Segment Start: Data section

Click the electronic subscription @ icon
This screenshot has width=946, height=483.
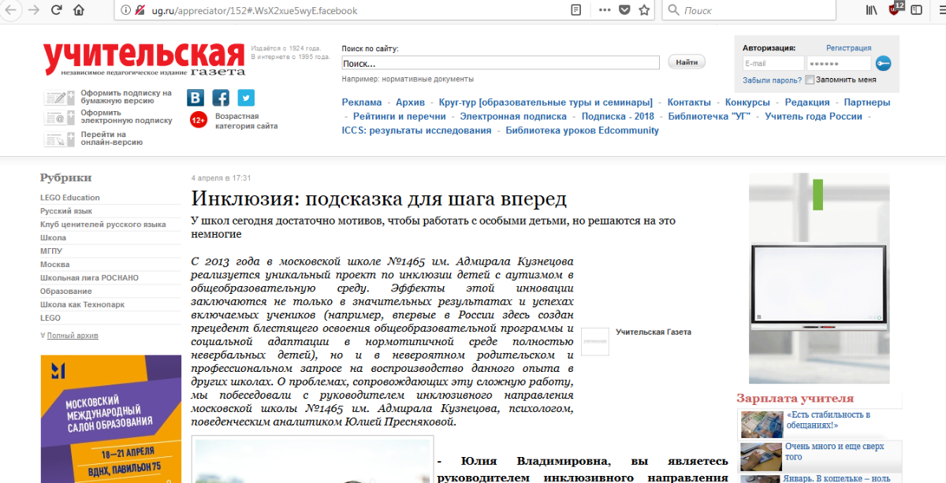(59, 117)
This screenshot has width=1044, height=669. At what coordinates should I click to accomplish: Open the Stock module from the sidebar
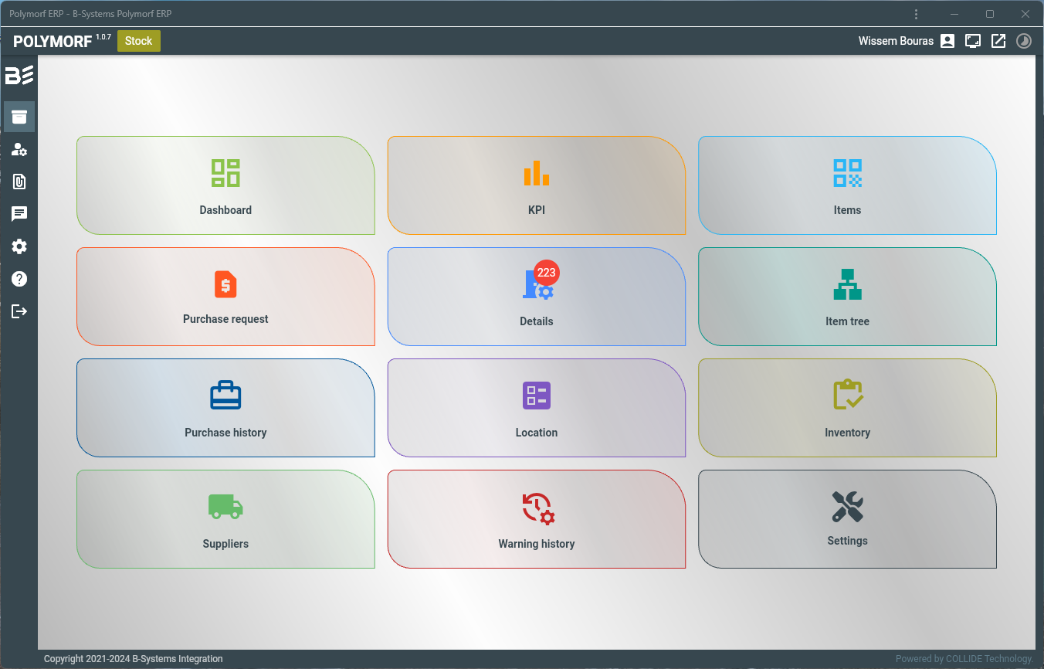(19, 117)
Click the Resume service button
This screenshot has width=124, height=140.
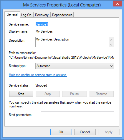[102, 94]
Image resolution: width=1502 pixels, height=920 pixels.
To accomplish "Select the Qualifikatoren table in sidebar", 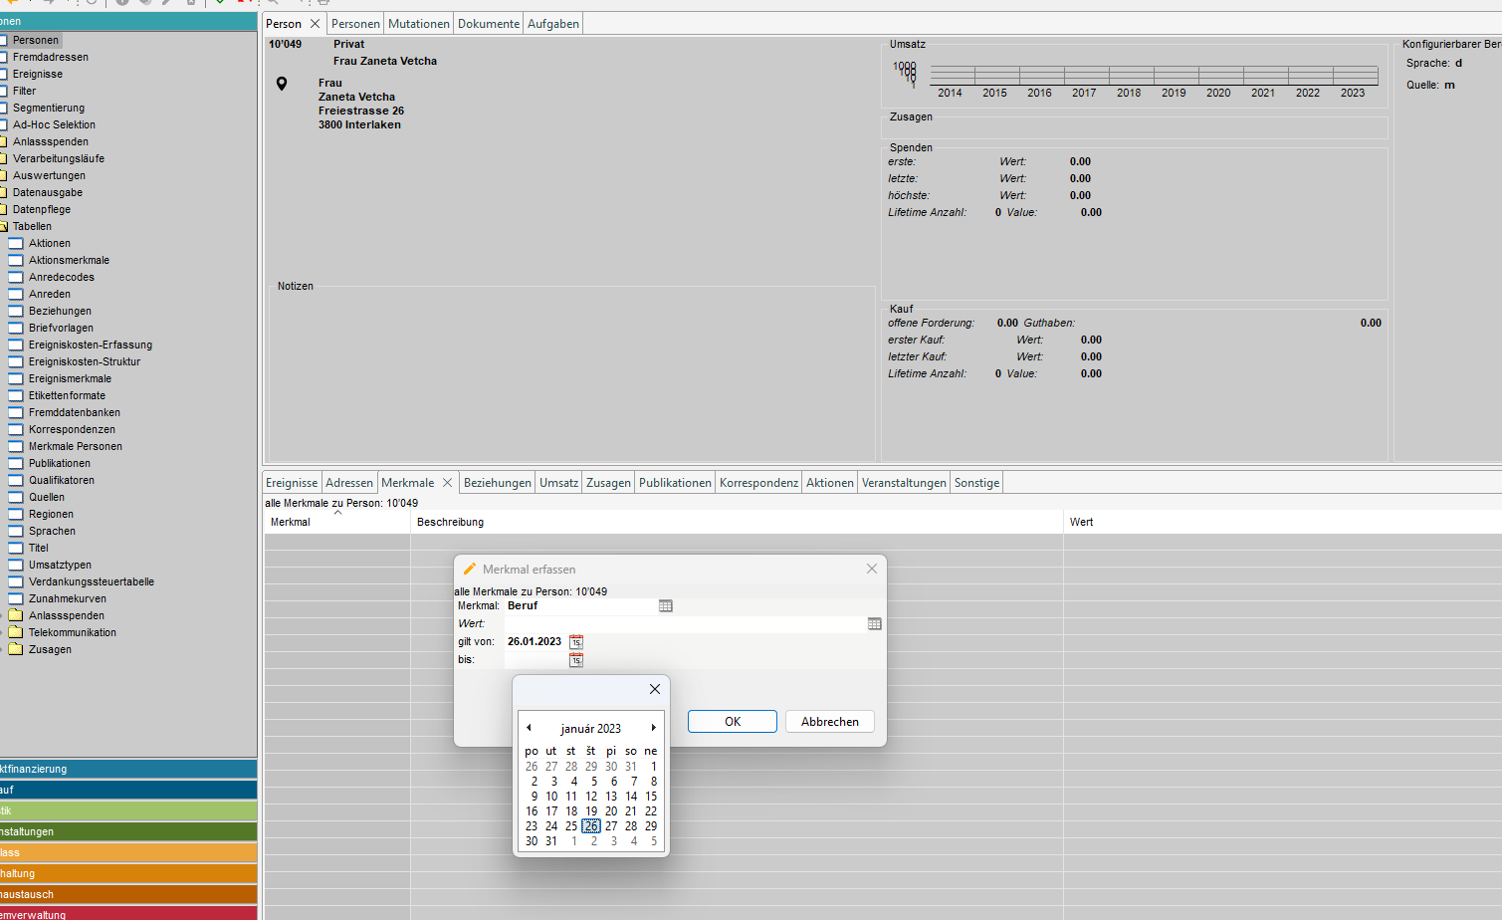I will [61, 480].
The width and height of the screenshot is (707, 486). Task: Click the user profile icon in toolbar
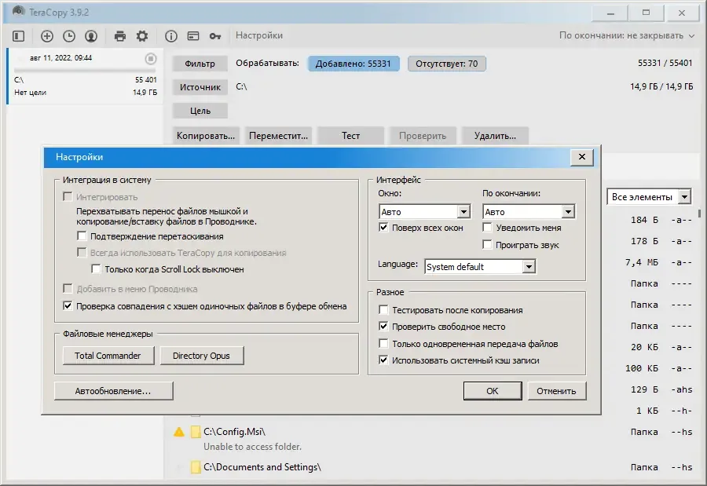coord(91,36)
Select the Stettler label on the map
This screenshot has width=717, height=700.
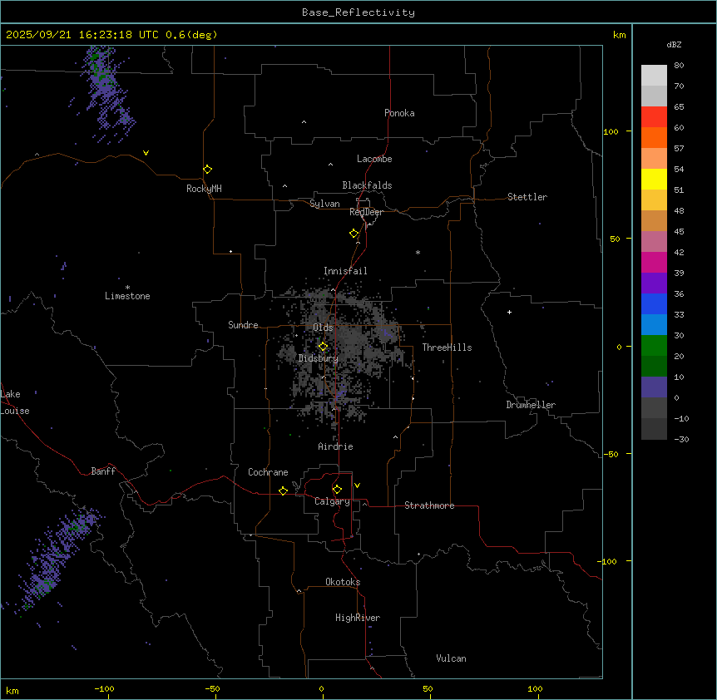click(x=527, y=197)
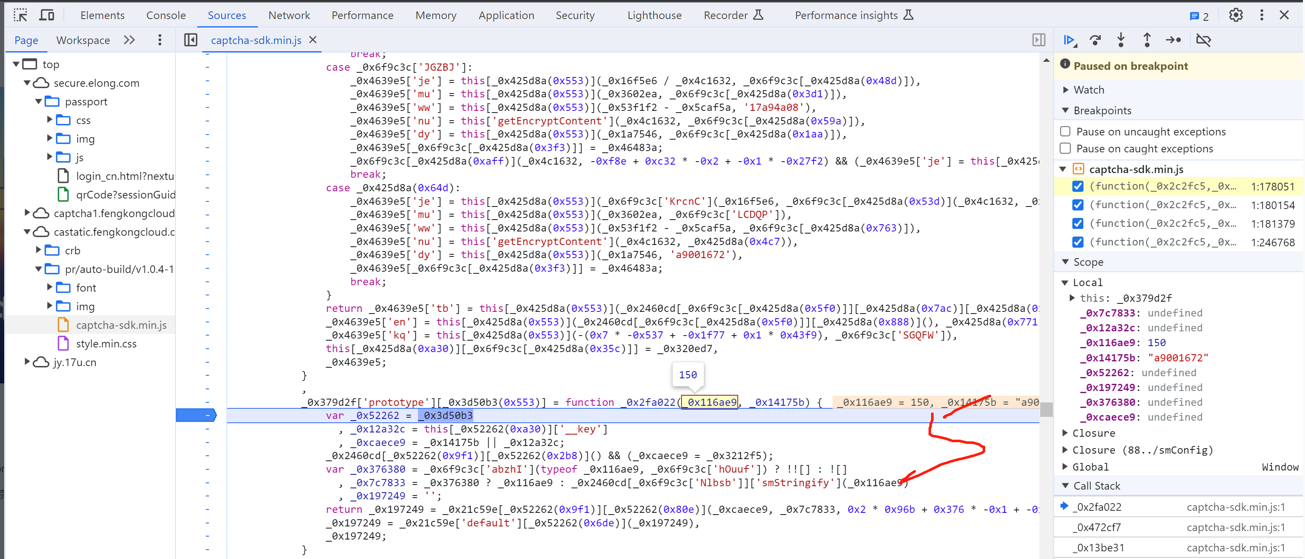Click the step into next function call icon
Screen dimensions: 1305x559
click(1122, 40)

Segment End: Data section

What is needed:
With the pictures left out, output exactly the lines from the one with "Select the Stettler label on the map" through the end of the listing above, both ends included.

Exercise answer:
Select the Stettler label on the map
This screenshot has width=717, height=700.
click(x=527, y=197)
Click the step into next function call icon
Screen dimensions: 1305x559
click(1122, 40)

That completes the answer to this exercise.